**指示 A**
リストのうち「Click the product search input field」を含む行から「(x=378, y=137)」を含む行までを、両端の行も含めて、「番号」と「内容」の2列からなるMarkdownの表に整形してください。空行は表に入れないでください。
___ 読解文
説明

画像記録装置、画像記録方法

【課題】記録媒体での温度分布を抑えて、記録媒体でのしわの発生を抑制し、高品質の画像を得ることを可能とする。
【解決手段】記録媒体を搬送する搬送部と、その外周面に記録媒体を巻き掛けて、搬送部により搬送される記録媒体との間の摩擦力を受けて回転するドラムと、記録媒体のドラムに巻き掛けられた部分に光硬化性のインクを吐出して画像を記録する吐出部と、吐出部に対して記録媒体の搬送経路の下流側で、記録媒体のドラムに巻き掛けられた部分に光を照射して、記録媒体上のインクを硬化させる光照射部と、ドラムを冷却する冷却部とを備える。

【発明の詳細な説明】
【技術分野】
【0001】
この発明は、記録媒体に吐出された光硬化性のインクを光照射によって硬化させて画像を記録する技術に関する。
【背景技術】
【0002】
特許文献1には、搬送方向に沿って搬送される記録媒体を搬送ドラムで支持しつつ、搬送ドラムの外周面に対向して配置されたヘッドから記録媒体にインクを吐出して、画像を記録するプリンターが記載されている。特にこのプリンターでは、紫外線の照射により硬化するインク(UVインク)が用いられており、記録媒体に吐出されたインクは、紫外線の照射を受けて硬化することで、記録媒体に定着する。
【先行技術文献】
【特許文献】
【0003】
【特許文献1】特開2011−016313号公報
【発明の概要】
【発明が解決しようとする課題】
【0004】
ところで、上述のUVインクのように光を照射することで硬化する光硬化性インクは、硬化反応に伴って発熱するとともに、光を吸収することによっても発熱する。したがって、記録媒体上において、インクの付着部分の温度はそれ以外の部分の温度よりも高くなる。そして、このような温度分布が顕著になると、高温部分と低温部分の間で記録媒体の収縮の差が大きくなって、記録媒体にしわが発生する場合があった。このような場合、画像の光沢度にむらが生じて、グロスやマットといった質感が変化したり、色調が変化したりする等して、画像の品質が低下するおそれがあった。
【0005】
この発明は上記課題に鑑みてなされたものであり、記録媒体での温度分布を抑えて、記録媒体でのしわの発生を抑制し、高品質の画像を得ることを可能とする画像記録技術の提供を目的とする。
【課題を解決するための手段】
【0006】
この発明にかかる画像記録装置は、上記目的を達成するために、記録媒体を搬送する搬送部と、その外周面に記録媒体を巻き掛けて、搬送部により搬送される記録媒体との間の摩擦力を受けて回転するドラムと、記録媒体のドラムに巻き掛けられた部分に光硬化性のインクを吐出して画像を記録する吐出部と、吐出部に対して記録媒体の搬送経路の下流側で、記録媒体のドラムに巻き掛けられた部分に光を照射して、記録媒体上のインクを硬化させる光照射部と、ドラムを冷却する冷却部とを備えたことを特徴としている。
______
___ 保存された行
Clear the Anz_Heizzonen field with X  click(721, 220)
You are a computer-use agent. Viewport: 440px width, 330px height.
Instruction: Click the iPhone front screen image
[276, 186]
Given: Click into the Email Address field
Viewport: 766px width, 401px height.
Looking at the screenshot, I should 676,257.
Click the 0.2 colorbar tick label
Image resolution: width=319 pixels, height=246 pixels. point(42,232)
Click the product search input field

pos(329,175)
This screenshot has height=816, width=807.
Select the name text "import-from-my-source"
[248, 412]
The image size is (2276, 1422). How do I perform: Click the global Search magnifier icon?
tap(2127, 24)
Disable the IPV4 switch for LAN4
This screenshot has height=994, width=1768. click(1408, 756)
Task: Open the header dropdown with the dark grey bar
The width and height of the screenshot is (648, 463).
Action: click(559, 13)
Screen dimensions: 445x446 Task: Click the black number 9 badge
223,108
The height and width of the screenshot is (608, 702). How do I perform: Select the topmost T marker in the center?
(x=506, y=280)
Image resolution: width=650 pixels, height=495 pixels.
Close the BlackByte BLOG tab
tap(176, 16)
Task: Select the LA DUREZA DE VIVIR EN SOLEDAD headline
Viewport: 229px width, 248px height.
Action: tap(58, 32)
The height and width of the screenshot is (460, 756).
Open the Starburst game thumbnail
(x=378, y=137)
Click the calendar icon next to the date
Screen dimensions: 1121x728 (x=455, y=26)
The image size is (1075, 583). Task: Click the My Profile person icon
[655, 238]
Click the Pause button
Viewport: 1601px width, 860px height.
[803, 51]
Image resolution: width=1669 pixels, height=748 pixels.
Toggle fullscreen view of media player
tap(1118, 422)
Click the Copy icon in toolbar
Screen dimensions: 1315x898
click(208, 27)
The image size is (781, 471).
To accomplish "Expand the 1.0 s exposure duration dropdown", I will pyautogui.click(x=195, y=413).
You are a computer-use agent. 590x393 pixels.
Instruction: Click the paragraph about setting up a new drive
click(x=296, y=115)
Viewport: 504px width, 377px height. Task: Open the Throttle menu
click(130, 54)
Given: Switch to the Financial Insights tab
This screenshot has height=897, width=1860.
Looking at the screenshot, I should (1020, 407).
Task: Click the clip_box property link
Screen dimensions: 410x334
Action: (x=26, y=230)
______
**指示 B**
上の特許文書のうち「画像記録装置、画像記録方法」から「ことで、記録媒体に定着する。」までの部分を、両端も含めて一字一句違えずに書き写してください。

**期待される出力 A**
| 番号 | 内容 |
|---|---|
| 1 | Click the product search input field |
| 2 | pos(329,175) |
| 3 | This screenshot has height=816, width=807. |
| 4 | Select the name text "import-from-my-source" |
| 5 | [248, 412] |
| 6 | The image size is (2276, 1422). How do I perform: Click the global Search magnifier icon? |
| 7 | tap(2127, 24) |
| 8 | Disable the IPV4 switch for LAN4 |
| 9 | This screenshot has height=994, width=1768. click(1408, 756) |
| 10 | Task: Open the header dropdown with the dark grey bar |
| 11 | The width and height of the screenshot is (648, 463). |
| 12 | Action: click(559, 13) |
| 13 | Screen dimensions: 445x446 Task: Click the black number 9 badge |
| 14 | 223,108 |
| 15 | The height and width of the screenshot is (608, 702). How do I perform: Select the topmost T marker in the center? |
| 16 | (x=506, y=280) |
| 17 | Image resolution: width=650 pixels, height=495 pixels. |
| 18 | Close the BlackByte BLOG tab |
| 19 | tap(176, 16) |
| 20 | Task: Select the LA DUREZA DE VIVIR EN SOLEDAD headline |
| 21 | Viewport: 229px width, 248px height. |
| 22 | Action: tap(58, 32) |
| 23 | The height and width of the screenshot is (460, 756). |
| 24 | Open the Starburst game thumbnail |
| 25 | (x=378, y=137) |

**期待される出力 B**
画像記録装置、画像記録方法

【課題】記録媒体での温度分布を抑えて、記録媒体でのしわの発生を抑制し、高品質の画像を得ることを可能とする。
【解決手段】記録媒体を搬送する搬送部と、その外周面に記録媒体を巻き掛けて、搬送部により搬送される記録媒体との間の摩擦力を受けて回転するドラムと、記録媒体のドラムに巻き掛けられた部分に光硬化性のインクを吐出して画像を記録する吐出部と、吐出部に対して記録媒体の搬送経路の下流側で、記録媒体のドラムに巻き掛けられた部分に光を照射して、記録媒体上のインクを硬化させる光照射部と、ドラムを冷却する冷却部とを備える。

【発明の詳細な説明】
【技術分野】
【0001】
この発明は、記録媒体に吐出された光硬化性のインクを光照射によって硬化させて画像を記録する技術に関する。
【背景技術】
【0002】
特許文献1には、搬送方向に沿って搬送される記録媒体を搬送ドラムで支持しつつ、搬送ドラムの外周面に対向して配置されたヘッドから記録媒体にインクを吐出して、画像を記録するプリンターが記載されている。特にこのプリンターでは、紫外線の照射により硬化するインク(UVインク)が用いられており、記録媒体に吐出されたインクは、紫外線の照射を受けて硬化することで、記録媒体に定着する。